The decisive encounter occurred in October when Zheng's fleet engaged the Dutch warships and fifty junks from Chinese pirate allies. The Dutch and pirate forces were lured into Liaoluo Bay and encircled by the Ming fleet, causing the pirates to attempt to flee in a panic. Zheng ordered his fleet to ignore the pirates and focus on attacking the Dutch fleet. Knowing that the Chinese ships could not match the Dutch ships in a gun battle, Zheng Zhilong instead used fireships. In order to fool the Dutch to expect otherwise, Zheng chose to use large warjunks as the fireships, decking them with cannons and soldiers (who were equipped with bamboo tubes and were to jump overboard just before crashing the ship into the enemy fleet). The Dutch did not expect the large warjunks to come straight at them and did not even have time to raise their anchors. The Dutch captains panicked and tried to saw through the anchor cords but it was too late. Ming fireships set fire to the Broeckerhaven. Slooterdijck was hooked on by four junks. After repulsing two boarding attempts, the Dutch warship was defeated and captured. Some sources state that Wieringen was sunk by cannon from Ming warships, but in fact she survived and foundered in 1636 off Malacca. Hans Putmans fled with the Perdam, Zeeburg, Wieringen and Bleiswijk to Taioan. His pirate allies, most of which had fled at the beginning of the battle, were then defeated in turn. The Koudekerke was surrounded, boarded, and sunk; the Zalm was sent to her relief but got surrounded also. They were both initially assumed lost by Putmans but later it was discovered that the Zalm had been able to withdraw to Cochinchina. Dutch vessels were able to outsail the pursuing Chinese ships by sailing close to the wind, since European rigging at the time were more complex than Chinese ones and performed better in that situation.
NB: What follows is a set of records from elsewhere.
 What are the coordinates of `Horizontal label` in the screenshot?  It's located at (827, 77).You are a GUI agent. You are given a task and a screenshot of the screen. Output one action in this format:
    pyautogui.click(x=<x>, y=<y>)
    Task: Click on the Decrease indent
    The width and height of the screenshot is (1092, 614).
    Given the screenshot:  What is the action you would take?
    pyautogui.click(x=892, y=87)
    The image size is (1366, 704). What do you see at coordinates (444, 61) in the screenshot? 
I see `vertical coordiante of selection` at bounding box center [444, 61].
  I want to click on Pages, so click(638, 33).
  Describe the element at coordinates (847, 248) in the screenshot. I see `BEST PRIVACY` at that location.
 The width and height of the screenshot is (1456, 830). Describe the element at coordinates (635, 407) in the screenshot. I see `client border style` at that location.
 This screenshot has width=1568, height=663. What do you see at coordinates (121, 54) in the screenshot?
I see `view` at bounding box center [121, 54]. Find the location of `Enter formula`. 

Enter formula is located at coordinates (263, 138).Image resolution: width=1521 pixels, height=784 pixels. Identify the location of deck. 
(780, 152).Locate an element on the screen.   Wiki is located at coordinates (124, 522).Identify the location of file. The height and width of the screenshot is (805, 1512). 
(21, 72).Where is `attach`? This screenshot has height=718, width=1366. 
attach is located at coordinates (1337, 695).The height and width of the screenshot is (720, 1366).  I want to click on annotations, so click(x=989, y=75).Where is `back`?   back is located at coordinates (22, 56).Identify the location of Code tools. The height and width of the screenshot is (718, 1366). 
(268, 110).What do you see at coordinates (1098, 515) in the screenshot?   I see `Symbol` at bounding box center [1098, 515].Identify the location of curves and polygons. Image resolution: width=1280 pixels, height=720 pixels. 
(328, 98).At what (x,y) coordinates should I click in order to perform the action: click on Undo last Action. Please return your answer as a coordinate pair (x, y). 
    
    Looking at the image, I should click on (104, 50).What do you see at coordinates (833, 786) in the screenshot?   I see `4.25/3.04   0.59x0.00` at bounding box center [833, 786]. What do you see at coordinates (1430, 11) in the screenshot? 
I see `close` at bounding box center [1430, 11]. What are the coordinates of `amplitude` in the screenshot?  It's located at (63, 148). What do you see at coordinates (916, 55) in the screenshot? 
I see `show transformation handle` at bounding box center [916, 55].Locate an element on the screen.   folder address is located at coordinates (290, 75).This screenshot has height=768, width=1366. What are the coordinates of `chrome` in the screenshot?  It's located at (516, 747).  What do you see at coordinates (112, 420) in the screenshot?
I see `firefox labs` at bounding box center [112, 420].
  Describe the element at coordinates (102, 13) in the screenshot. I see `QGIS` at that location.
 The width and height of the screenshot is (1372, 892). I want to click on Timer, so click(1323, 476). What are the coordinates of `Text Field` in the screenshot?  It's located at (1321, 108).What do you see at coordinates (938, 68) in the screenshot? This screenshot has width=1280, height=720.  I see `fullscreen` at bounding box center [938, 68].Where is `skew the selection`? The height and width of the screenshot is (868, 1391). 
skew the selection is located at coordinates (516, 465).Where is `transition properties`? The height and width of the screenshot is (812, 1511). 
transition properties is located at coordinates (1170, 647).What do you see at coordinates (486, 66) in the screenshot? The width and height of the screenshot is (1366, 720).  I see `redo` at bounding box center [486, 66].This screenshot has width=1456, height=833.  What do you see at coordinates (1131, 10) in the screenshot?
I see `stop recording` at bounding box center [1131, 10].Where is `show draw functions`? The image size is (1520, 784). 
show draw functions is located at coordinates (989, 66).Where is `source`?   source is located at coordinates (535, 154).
Although [Dutch] sails are clever, the cleverness is limited to contrary winds. In favorable winds they are not so good. A thing cannot be ingenious in all aspects—this is simply a principle of nature. If a Chinese ship runs swiftly with favorable winds, [the Dutch ship] will fall behind. So when being pursued by a red-hair’s ship, one should simply turn the rudder and run with the wind and thus one can outrun them. Against the wind, however, their ships seldom lose.
— Yu Yonghe

==Aftermath==
Ming officials hailed the victory as a "miracle at sea", as Zou Weilian observed that people had felt "ever since the red barbarians arrived... this kind of victory had been extremely rare". The victory at Liaoluo Bay had reestablished the prestige and authority of China in the Taiwan Strait, as Hans Putmans ceased his piratical activities on the Chinese coast. Putmans's superiors in Batavia especially ordered him to stay away from China and "out of harm's way so [Dutch ships] won't be exposed to the kind of fury and resolution the Chinese displayed at Liaoluo Bay." However, Putmans felt that his plan had not came to naught, since the Dutch "showed what damage and disruption we can cause them, and it appears that even though they held the field, destroyed two of our yachts, and drove us from their coast, they still came seeking peace with us, and have granted us better trade than ever."

Zheng Zhilong also prospered. He had earned Zou Weilian's respect through this battle. Zou recommended Zheng for promotion in a memorial to the throne but Zheng, in his newfound fame as someone who could keep the Dutch under control, used his influence to remove Zou from power. Now that Zheng had removed political opposition, he was free to grant the Dutch trading privileges, which was what both Zheng and Putmans wanted originally. Since Zheng defeated the Dutch using conventional means and made peace with them afterwards, he did not rebuild the European-styled ships that he lost in 1633. The pirate Liu Xiang attempted to renew the piratical alliance with the Dutch in 1634, but Putmans replied that the current situation suited the Dutch well and refused. Liu Xiang's pirate gang was eventually eliminated in the 1640s by Zheng Zhilong, who came to hold uncontested hegemony over the overseas Chinese trade. He had become one of the richest men in China, with his annual income estimated at three to four times that of the whole Dutch East India Company.